EXERCISE REQUIREMENTS
Please convert all of the data below into a JSON list of strings, with one string per line and blank lines omitted.

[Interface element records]
◆ ◆ ◆ ◆

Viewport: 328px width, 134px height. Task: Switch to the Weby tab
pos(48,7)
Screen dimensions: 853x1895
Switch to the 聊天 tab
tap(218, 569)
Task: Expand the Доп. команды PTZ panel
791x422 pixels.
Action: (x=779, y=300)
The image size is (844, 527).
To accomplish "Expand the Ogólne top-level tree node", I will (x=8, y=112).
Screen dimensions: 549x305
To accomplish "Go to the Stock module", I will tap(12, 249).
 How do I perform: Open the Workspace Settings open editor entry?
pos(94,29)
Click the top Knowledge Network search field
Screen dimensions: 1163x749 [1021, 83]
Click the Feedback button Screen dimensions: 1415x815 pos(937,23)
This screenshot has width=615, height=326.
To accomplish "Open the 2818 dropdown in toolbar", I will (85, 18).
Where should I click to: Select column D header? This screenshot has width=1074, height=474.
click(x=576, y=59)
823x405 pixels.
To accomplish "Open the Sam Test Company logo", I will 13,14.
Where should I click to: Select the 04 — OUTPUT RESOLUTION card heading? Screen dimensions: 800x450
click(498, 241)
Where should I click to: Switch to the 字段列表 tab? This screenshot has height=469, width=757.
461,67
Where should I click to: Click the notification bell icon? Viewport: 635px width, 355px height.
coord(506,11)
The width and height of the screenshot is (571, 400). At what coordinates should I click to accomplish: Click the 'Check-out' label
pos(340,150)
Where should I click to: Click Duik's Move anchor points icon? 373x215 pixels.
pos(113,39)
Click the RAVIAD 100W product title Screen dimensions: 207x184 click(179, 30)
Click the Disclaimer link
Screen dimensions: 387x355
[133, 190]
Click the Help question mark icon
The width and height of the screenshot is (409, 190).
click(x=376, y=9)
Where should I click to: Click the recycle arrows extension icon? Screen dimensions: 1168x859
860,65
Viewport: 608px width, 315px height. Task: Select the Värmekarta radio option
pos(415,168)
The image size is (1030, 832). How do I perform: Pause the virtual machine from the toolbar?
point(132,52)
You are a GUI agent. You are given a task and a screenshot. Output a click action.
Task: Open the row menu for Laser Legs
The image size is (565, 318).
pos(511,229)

◆ ◆ ◆ ◆

EXPECTED ANSWER
[
  "Viewport: 328px width, 134px height. Task: Switch to the Weby tab",
  "pos(48,7)",
  "Screen dimensions: 853x1895",
  "Switch to the 聊天 tab",
  "tap(218, 569)",
  "Task: Expand the Доп. команды PTZ panel",
  "791x422 pixels.",
  "Action: (x=779, y=300)",
  "The image size is (844, 527).",
  "To accomplish \"Expand the Ogólne top-level tree node\", I will (x=8, y=112).",
  "Screen dimensions: 549x305",
  "To accomplish \"Go to the Stock module\", I will tap(12, 249).",
  " How do I perform: Open the Workspace Settings open editor entry?",
  "pos(94,29)",
  "Click the top Knowledge Network search field",
  "Screen dimensions: 1163x749 [1021, 83]",
  "Click the Feedback button Screen dimensions: 1415x815 pos(937,23)",
  "This screenshot has width=615, height=326.",
  "To accomplish \"Open the 2818 dropdown in toolbar\", I will (85, 18).",
  "Where should I click to: Select column D header? This screenshot has width=1074, height=474.",
  "click(x=576, y=59)",
  "823x405 pixels.",
  "To accomplish \"Open the Sam Test Company logo\", I will 13,14.",
  "Where should I click to: Select the 04 — OUTPUT RESOLUTION card heading? Screen dimensions: 800x450",
  "click(498, 241)",
  "Where should I click to: Switch to the 字段列表 tab? This screenshot has height=469, width=757.",
  "461,67",
  "Where should I click to: Click the notification bell icon? Viewport: 635px width, 355px height.",
  "coord(506,11)",
  "The width and height of the screenshot is (571, 400). At what coordinates should I click to accomplish: Click the 'Check-out' label",
  "pos(340,150)",
  "Where should I click to: Click Duik's Move anchor points icon? 373x215 pixels.",
  "pos(113,39)",
  "Click the RAVIAD 100W product title Screen dimensions: 207x184 click(179, 30)",
  "Click the Disclaimer link",
  "Screen dimensions: 387x355",
  "[133, 190]",
  "Click the Help question mark icon",
  "The width and height of the screenshot is (409, 190).",
  "click(x=376, y=9)",
  "Where should I click to: Click the recycle arrows extension icon? Screen dimensions: 1168x859",
  "860,65",
  "Viewport: 608px width, 315px height. Task: Select the Värmekarta radio option",
  "pos(415,168)",
  "The image size is (1030, 832). How do I perform: Pause the virtual machine from the toolbar?",
  "point(132,52)",
  "You are a GUI agent. You are given a task and a screenshot. Output a click action.",
  "Task: Open the row menu for Laser Legs",
  "The image size is (565, 318).",
  "pos(511,229)"
]